Malgré le statut d’artiste et la notoriété mondiale de Leila Hatami, Hossein Noushabadi ne fait pas d’exception, accentuant d’autant plus le côté déplacé du geste de l’actrice. «Celles qui participent à des évènements internationaux devraient prendre en compte la crédibilité et la chasteté des Iraniens, afin de ne pas montrer une mauvaise image des Iraniennes», a-t-il estimé.
La polémique va plus loin
Selon Azadeh Kian, il est possible que la tenue de Leila Hatami ait aussi irrité le vice-ministre iranien de la Culture. Lors de l’ouverture du Festival, l’actrice portait une jupe au-dessus des chevilles, or la loi islamique interdit aux femmes de porter des vêtements qui laissent deviner leurs formes.
Les conservateurs iraniens ont d’ailleurs récemment réclamé un renforcement de la loi en terme de tenue vestimentaire, désirant imposer le port du voile islamique dans les lieux publics, allant jusqu’à créer une «unité de moralité» au sein de la police iranienne. Il semblerait que les responsables religieux craignent, en réalité, que les jeunes ne délaissent les valeurs islamiques pour un mode de vie plus occidental.
Néanmoins, le président Hassan Rohani, élu en juin 2013, se montre bien plus modéré et a demandé aux autorités de faire preuve de tolérance au sujet du mode vestimentaire et du port du voile.
Gilles Jacob dédramatise
«C’est moi qui ai fait la bise à Madame Hatami», a réagi Gilles Jacob, lundi matin, sur Twitter. Considérant le geste comme «une coutume habituelle en Occident», ce dernier a conclu, dans un second tweet, en expliquant que la polémique n’avait pas lieu d’être.

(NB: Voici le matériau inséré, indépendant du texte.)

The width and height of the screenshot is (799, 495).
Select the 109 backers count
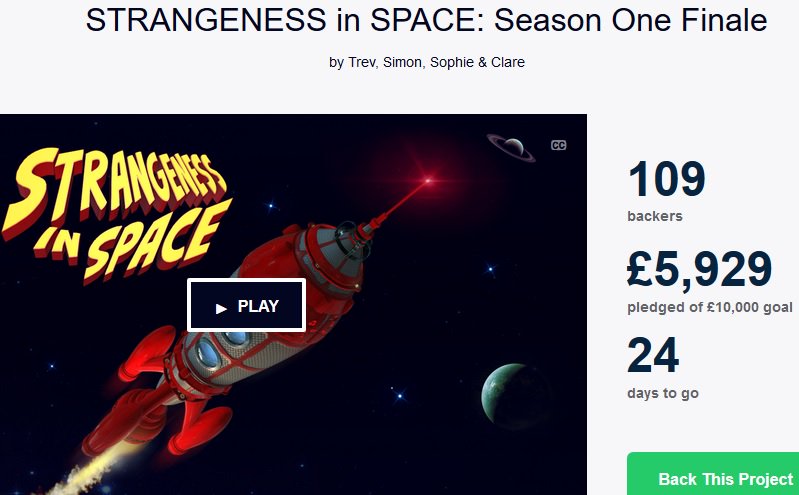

Selon Yann Richard, professeur émérite d’études iraniennes à la Sorbonne-Nouvelle, certaines courches de la société sont en train de se libérer. La polémique autour de Leila Hatami est donc ridicule, «il n’y a pas besoin d’épiloguer. L’actrice a voulu adresser un geste sympathique à l’encontre de Gilles Jacob, ni plus ni moins. Une femme voilée qui fait la bise, c’est un non-événement».